Exercise:
Every record is to be transcribed exactly as written.

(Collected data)
++++++
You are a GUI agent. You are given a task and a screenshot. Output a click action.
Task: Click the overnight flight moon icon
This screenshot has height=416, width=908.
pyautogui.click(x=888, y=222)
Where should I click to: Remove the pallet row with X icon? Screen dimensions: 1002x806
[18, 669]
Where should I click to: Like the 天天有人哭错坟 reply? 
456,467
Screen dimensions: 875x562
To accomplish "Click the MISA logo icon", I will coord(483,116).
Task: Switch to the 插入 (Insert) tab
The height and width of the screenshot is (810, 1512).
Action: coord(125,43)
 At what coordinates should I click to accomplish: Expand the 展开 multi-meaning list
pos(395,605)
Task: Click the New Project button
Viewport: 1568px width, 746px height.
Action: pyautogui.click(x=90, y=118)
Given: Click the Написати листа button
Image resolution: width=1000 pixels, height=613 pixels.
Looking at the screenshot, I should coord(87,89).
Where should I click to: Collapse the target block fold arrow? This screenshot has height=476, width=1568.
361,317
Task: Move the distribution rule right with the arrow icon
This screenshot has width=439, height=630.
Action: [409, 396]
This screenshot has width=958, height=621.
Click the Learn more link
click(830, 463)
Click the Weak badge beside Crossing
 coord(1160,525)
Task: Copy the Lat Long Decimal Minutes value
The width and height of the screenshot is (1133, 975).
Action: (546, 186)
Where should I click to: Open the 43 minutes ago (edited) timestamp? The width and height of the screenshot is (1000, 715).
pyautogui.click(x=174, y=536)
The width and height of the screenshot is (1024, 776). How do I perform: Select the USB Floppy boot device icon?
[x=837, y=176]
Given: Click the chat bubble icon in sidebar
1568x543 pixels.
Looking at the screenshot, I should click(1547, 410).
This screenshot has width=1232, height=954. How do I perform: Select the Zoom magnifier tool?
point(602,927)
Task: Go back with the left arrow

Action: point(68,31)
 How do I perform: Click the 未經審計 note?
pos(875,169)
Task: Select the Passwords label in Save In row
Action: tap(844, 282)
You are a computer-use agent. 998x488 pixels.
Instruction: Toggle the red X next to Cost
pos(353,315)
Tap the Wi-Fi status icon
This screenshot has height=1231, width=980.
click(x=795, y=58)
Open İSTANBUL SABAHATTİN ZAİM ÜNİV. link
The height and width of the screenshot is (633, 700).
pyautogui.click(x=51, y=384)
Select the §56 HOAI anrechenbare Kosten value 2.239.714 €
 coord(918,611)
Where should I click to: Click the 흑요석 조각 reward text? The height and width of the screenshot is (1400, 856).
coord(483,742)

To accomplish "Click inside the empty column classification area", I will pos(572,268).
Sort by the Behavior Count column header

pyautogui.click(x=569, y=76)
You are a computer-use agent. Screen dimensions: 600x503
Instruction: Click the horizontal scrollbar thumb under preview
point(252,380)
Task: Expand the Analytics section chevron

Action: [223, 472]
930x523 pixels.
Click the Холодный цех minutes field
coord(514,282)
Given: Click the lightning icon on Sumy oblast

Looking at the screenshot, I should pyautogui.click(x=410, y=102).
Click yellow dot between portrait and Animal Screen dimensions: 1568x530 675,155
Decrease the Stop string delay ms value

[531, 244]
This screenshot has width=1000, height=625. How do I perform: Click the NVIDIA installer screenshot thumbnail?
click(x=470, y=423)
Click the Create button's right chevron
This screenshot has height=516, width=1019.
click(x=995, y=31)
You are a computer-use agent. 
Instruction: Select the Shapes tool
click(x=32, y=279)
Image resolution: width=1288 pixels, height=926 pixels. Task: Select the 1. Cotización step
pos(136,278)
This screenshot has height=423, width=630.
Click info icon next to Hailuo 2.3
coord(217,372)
++++++
Result for this exercise:
You are a GUI agent. You are given a task and a screenshot. Output a click action.
Task: Click the overnight flight moon icon
This screenshot has height=416, width=908.
pyautogui.click(x=888, y=222)
Where should I click to: Remove the pallet row with X icon? Screen dimensions: 1002x806
[18, 669]
Where should I click to: Like the 天天有人哭错坟 reply? 
456,467
Screen dimensions: 875x562
To accomplish "Click the MISA logo icon", I will coord(483,116).
Task: Switch to the 插入 (Insert) tab
The height and width of the screenshot is (810, 1512).
Action: coord(125,43)
 At what coordinates should I click to accomplish: Expand the 展开 multi-meaning list
pos(395,605)
Task: Click the New Project button
Viewport: 1568px width, 746px height.
Action: pyautogui.click(x=90, y=118)
Given: Click the Написати листа button
Image resolution: width=1000 pixels, height=613 pixels.
Looking at the screenshot, I should coord(87,89).
Where should I click to: Collapse the target block fold arrow? This screenshot has height=476, width=1568.
361,317
Task: Move the distribution rule right with the arrow icon
This screenshot has width=439, height=630.
Action: [409, 396]
This screenshot has width=958, height=621.
Click the Learn more link
click(830, 463)
Click the Weak badge beside Crossing
 coord(1160,525)
Task: Copy the Lat Long Decimal Minutes value
The width and height of the screenshot is (1133, 975).
Action: (546, 186)
Where should I click to: Open the 43 minutes ago (edited) timestamp? The width and height of the screenshot is (1000, 715).
pyautogui.click(x=174, y=536)
The width and height of the screenshot is (1024, 776). How do I perform: Select the USB Floppy boot device icon?
[x=837, y=176]
Given: Click the chat bubble icon in sidebar
1568x543 pixels.
Looking at the screenshot, I should click(1547, 410).
This screenshot has width=1232, height=954. How do I perform: Select the Zoom magnifier tool?
point(602,927)
Task: Go back with the left arrow

Action: point(68,31)
 How do I perform: Click the 未經審計 note?
pos(875,169)
Task: Select the Passwords label in Save In row
Action: tap(844, 282)
You are a computer-use agent. 998x488 pixels.
Instruction: Toggle the red X next to Cost
pos(353,315)
Tap the Wi-Fi status icon
This screenshot has height=1231, width=980.
click(x=795, y=58)
Open İSTANBUL SABAHATTİN ZAİM ÜNİV. link
The height and width of the screenshot is (633, 700).
pyautogui.click(x=51, y=384)
Select the §56 HOAI anrechenbare Kosten value 2.239.714 €
 coord(918,611)
Where should I click to: Click the 흑요석 조각 reward text? The height and width of the screenshot is (1400, 856).
coord(483,742)

To accomplish "Click inside the empty column classification area", I will pos(572,268).
Sort by the Behavior Count column header

pyautogui.click(x=569, y=76)
You are a computer-use agent. Screen dimensions: 600x503
Instruction: Click the horizontal scrollbar thumb under preview
point(252,380)
Task: Expand the Analytics section chevron

Action: [223, 472]
930x523 pixels.
Click the Холодный цех minutes field
coord(514,282)
Given: Click the lightning icon on Sumy oblast

Looking at the screenshot, I should pyautogui.click(x=410, y=102).
Click yellow dot between portrait and Animal Screen dimensions: 1568x530 675,155
Decrease the Stop string delay ms value

[531, 244]
This screenshot has width=1000, height=625. How do I perform: Click the NVIDIA installer screenshot thumbnail?
click(x=470, y=423)
Click the Create button's right chevron
This screenshot has height=516, width=1019.
click(x=995, y=31)
You are a computer-use agent. 
Instruction: Select the Shapes tool
click(x=32, y=279)
Image resolution: width=1288 pixels, height=926 pixels. Task: Select the 1. Cotización step
pos(136,278)
This screenshot has height=423, width=630.
Click info icon next to Hailuo 2.3
coord(217,372)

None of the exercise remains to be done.